Deux œuvres, deux rencontres décisives
Qu’est-ce que donc le point commun entre Words and Music et In a Landscape ? Les deux œuvres sont nées suite à une rencontre décisive. Celle de John Cage et Feldman a eu lieu en 1950 lors du concert de l’Orchestre philharmonique de New York au Carnegie Hall. Les deux musiciens sont devenus tout de suite amis, et se sont rendus compte qu’ils étaient… voisins ! Celle de Feldman et Beckett, de laquelle est née Words and Music, a eu lieu vers la fin de la vie du compositeur, en 1987. Comme Feldman a convaincu Beckett d’un projet à deux, Bob convainc Joe à la fin de la pièce. Cela suggère que la parole puisse s’étendre au-delà d’elle-même au moyen de la musique : une vision partagée des deux collaborateurs.
Malgré le prétendu chaos… il faut s’amuser !

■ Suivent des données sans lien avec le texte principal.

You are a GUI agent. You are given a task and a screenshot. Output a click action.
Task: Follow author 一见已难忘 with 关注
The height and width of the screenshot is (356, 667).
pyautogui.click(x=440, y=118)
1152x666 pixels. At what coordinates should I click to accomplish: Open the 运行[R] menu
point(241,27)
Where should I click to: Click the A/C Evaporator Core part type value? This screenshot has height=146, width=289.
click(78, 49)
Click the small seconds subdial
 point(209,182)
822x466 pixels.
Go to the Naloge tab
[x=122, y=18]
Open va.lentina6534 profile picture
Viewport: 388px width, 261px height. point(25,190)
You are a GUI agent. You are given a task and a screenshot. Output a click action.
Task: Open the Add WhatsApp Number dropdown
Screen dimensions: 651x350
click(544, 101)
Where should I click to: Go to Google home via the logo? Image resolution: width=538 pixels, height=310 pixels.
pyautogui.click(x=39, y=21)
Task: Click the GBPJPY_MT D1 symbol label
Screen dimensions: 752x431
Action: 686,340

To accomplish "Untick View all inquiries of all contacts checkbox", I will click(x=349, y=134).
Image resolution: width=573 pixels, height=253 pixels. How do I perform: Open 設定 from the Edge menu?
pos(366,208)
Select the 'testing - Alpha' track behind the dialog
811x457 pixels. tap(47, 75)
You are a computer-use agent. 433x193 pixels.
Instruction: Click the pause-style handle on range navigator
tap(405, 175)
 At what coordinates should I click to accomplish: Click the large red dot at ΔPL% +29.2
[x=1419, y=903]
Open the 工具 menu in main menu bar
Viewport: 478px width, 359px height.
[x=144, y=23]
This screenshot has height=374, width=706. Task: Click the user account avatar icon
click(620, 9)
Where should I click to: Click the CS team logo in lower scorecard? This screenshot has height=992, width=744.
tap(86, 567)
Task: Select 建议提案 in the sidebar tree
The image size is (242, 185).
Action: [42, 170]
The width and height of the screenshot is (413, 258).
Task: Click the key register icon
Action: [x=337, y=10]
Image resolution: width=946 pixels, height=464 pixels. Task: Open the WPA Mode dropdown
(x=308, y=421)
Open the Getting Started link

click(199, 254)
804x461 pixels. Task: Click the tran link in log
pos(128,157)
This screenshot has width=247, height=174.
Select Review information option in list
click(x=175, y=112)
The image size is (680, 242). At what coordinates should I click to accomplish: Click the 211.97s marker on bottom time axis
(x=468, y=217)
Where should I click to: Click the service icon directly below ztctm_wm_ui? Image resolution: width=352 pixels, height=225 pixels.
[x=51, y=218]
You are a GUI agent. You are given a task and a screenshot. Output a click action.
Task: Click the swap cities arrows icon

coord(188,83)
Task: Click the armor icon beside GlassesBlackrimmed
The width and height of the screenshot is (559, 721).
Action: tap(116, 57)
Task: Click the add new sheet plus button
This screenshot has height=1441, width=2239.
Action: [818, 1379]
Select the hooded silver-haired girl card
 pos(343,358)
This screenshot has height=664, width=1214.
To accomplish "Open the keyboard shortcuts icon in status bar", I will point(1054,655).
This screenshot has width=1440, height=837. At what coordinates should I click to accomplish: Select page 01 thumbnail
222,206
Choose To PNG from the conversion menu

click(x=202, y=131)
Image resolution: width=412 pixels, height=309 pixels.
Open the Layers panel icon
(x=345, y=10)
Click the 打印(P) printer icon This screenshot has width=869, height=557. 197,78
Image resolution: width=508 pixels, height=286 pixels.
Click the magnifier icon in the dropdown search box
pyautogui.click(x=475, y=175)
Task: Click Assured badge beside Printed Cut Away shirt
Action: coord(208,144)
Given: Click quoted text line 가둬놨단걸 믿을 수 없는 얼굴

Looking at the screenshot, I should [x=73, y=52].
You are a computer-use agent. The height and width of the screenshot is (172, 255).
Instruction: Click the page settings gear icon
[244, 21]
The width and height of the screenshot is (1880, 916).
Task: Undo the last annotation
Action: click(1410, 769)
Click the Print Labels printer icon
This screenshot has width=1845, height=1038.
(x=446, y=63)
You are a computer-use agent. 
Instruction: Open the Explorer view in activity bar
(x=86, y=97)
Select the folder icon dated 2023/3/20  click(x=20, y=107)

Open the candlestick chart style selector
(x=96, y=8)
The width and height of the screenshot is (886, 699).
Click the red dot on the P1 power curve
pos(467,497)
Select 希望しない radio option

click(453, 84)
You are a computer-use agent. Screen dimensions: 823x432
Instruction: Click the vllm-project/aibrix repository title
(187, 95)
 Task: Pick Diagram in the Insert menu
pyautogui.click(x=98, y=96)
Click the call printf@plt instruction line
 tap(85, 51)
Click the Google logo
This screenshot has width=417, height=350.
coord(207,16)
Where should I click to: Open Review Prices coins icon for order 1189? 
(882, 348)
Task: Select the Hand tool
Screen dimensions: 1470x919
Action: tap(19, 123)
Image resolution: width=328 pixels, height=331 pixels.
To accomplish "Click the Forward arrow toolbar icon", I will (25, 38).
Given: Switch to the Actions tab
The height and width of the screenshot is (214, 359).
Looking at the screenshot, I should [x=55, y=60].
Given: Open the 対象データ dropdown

Malgré de nombreux spectateurs qui sont partis pendant la représentation, ceux qui sont restés ont trouvé sans doute de quoi s’amuser dans la coexistence si compliquée entre la parole et la musique. Un thème éternel, que ce spectacle n’aura sans doute pas tranché, mais qu’il aura eu le mérite de faire exister le temps d’un voyage au pays de l’absurde…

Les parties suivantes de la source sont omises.